The timings of each is printed out.
from multiprocessing import Pool
import time
import signal
def init_pool():
signal.signal(signal.SIGINT, signal.SIG_IGN)
def process_number(number: int):
# processes the number
return number * number
N_TRIALS = 10
list_size = 100_000
def non_multiprocessing():
t = time.time()
control = 1
for _ in range(N_TRIALS):
result = [process_number(n) for n in range(control, control + list_size)]
print(control, result[0], result[-1])
control += list_size
return time.time() - t
def multiprocessing_1():
t = time.time()
# No reason to create the pool over and over again:
with Pool() as p:
control = 1
for _ in range(N_TRIALS):
value_n_list = [n for n in range(control, control + list_size)]
result = p.map(process_number, value_n_list)
print(control, result[0], result[-1])
control += list_size
return time.time() - t
def multiprocessing_2():
t = time.time()
control = 1
for _ in range(N_TRIALS):
# Create the pool over and over again:
with Pool() as p:
value_n_list = [n for n in range(control, control + list_size)]
result = p.map(process_number, value_n_list)
print(control, result[0], result[-1])
control += list_size
return time.time() - t
def init_pool():
signal.signal(signal.SIGINT, signal.SIG_IGN)
def multiprocessing_3():
t = time.time()
# No reason to create the pool over and over again:
with Pool(initializer=init_pool) as p:
try:
control = 1
for _ in range(N_TRIALS):
value_n_list = [n for n in range(control, control + list_size)]
result = p.map(process_number, value_n_list)
print(control, result[0], result[-1])
control += list_size
except KeyboardInterrupt:
print('Ctrl-c entered.')
return time.time() - t
if __name__ == '__main__':
print('non_multiprocessing:', non_multiprocessing(), end='\n\n')
print('multiprocessing_1:', multiprocessing_1(), end='\n\n')
print('multiprocessing_2:', multiprocessing_2(), end='\n\n')
print('multiprocessing_3:', multiprocessing_3(), end='\n\n')
Prints:
1 1 10000000000
100001 10000200001 40000000000
200001 40000400001 90000000000
300001 90000600001 160000000000
400001 160000800001 250000000000
500001 250001000001 360000000000
600001 360001200001 490000000000
700001 490001400001 640000000000
800001 640001600001 810000000000
900001 810001800001 1000000000000
non_multiprocessing: 0.11899852752685547
1 1 10000000000
100001 10000200001 40000000000
200001 40000400001 90000000000
300001 90000600001 160000000000
400001 160000800001 250000000000
500001 250001000001 360000000000
600001 360001200001 490000000000
700001 490001400001 640000000000
800001 640001600001 810000000000
900001 810001800001 1000000000000
multiprocessing_1: 0.48778581619262695
1 1 10000000000
100001 10000200001 40000000000
200001 40000400001 90000000000
300001 90000600001 160000000000
400001 160000800001 250000000000
500001 250001000001 360000000000
600001 360001200001 490000000000
700001 490001400001 640000000000
800001 640001600001 810000000000
900001 810001800001 1000000000000
multiprocessing_2: 2.4370007514953613
1 1 10000000000
100001 10000200001 40000000000
200001 40000400001 90000000000
300001 90000600001 160000000000
400001 160000800001 250000000000
500001 250001000001 360000000000
600001 360001200001 490000000000
700001 490001400001 640000000000
800001 640001600001 810000000000
900001 810001800001 1000000000000
multiprocessing_3: 0.4850032329559326
Even with creating the pool once, multiprocessing took approximately 4 times longer than a straight non-multiprocessing implementation.
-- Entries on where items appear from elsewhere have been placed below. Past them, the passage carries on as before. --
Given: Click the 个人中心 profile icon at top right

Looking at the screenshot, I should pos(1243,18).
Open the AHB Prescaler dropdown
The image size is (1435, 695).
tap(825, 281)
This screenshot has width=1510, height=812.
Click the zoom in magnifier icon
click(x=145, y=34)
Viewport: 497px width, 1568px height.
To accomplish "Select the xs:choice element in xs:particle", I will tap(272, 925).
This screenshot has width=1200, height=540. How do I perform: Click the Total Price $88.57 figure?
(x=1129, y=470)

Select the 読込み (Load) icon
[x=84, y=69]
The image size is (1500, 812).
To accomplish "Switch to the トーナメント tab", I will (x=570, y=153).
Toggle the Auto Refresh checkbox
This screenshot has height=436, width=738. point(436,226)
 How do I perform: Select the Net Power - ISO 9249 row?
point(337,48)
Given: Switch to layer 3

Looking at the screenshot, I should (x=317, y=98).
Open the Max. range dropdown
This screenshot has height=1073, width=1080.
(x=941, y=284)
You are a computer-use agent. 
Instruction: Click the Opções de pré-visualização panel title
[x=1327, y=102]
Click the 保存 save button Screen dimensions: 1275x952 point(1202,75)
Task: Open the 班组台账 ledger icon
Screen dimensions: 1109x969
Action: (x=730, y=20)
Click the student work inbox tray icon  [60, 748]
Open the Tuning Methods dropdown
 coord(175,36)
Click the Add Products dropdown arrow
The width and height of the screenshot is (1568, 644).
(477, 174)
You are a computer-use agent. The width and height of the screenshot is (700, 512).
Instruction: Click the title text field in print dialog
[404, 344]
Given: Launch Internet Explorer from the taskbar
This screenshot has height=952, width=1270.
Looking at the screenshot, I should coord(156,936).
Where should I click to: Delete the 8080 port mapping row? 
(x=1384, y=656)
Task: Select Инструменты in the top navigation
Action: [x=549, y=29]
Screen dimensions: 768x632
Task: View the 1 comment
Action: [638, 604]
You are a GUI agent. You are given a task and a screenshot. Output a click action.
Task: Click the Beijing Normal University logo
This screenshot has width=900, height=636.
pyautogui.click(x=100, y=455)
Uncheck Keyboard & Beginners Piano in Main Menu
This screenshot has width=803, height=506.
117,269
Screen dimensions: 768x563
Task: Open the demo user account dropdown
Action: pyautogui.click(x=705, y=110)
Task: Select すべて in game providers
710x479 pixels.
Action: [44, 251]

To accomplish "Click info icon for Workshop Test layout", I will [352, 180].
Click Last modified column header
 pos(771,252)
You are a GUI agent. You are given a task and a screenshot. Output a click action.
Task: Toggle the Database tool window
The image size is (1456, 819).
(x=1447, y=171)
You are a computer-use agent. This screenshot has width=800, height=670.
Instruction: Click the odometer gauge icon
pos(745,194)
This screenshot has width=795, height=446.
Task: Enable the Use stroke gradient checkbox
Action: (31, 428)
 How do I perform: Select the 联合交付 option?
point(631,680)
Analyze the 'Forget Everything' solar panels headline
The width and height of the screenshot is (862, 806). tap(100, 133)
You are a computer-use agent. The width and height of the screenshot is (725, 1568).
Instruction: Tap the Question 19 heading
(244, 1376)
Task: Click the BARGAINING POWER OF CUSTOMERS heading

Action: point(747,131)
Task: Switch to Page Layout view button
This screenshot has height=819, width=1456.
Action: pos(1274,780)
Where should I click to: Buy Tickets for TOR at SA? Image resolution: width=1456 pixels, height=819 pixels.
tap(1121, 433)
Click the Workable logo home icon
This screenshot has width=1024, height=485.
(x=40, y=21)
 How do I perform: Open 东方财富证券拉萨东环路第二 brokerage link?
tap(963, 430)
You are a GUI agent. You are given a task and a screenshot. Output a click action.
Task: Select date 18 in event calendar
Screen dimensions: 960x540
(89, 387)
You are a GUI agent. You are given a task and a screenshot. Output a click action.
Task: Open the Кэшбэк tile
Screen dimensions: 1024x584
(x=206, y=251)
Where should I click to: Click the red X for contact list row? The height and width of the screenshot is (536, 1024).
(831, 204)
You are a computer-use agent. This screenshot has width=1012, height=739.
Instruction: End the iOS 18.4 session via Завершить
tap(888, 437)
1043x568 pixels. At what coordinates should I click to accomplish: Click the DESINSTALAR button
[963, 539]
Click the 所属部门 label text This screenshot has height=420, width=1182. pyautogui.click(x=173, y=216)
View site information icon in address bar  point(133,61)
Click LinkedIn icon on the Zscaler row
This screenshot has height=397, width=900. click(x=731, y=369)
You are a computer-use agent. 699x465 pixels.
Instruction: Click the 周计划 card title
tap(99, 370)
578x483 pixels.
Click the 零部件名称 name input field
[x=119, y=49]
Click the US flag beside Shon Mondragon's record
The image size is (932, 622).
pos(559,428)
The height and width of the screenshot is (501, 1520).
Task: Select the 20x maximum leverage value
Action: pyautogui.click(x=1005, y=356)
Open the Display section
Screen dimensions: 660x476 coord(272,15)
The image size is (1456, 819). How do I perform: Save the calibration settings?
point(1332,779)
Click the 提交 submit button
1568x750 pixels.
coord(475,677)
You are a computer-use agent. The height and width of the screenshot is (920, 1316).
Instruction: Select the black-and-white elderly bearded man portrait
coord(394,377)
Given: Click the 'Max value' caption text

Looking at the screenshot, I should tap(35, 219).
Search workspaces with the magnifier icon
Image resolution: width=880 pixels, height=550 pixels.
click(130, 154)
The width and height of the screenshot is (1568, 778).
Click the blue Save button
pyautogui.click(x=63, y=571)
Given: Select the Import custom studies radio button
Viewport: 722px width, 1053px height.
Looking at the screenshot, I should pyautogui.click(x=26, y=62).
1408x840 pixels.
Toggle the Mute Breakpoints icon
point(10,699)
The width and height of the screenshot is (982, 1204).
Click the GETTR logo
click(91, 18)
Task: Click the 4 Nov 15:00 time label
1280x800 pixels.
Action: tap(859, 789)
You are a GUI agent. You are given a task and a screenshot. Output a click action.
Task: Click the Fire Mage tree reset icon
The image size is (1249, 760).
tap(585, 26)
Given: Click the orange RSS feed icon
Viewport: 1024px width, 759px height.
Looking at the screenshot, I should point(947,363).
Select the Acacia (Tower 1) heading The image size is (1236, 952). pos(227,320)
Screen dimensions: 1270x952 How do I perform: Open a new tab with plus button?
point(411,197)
But it runs approximately 5 times faster than the version that re-creates the pool for each of the 10 iterations. As expected, the running time of multiprocessing_3
is essentially identical to the running time for multiprocessing_1
, i.e. the Ctrl-c code has no effect on the running behavior.
Conclusions
- The Linux Ctrl-c code should have no significant effect on the running behavior of the program.
- Moving the pool-creation code outside the loop should greatly reduce the running time of the program. As to what effect, however, it should have on CPU-utilization, I cannot venture a guess.
- Your problem is not a suitable candidate as is for multiprocessing.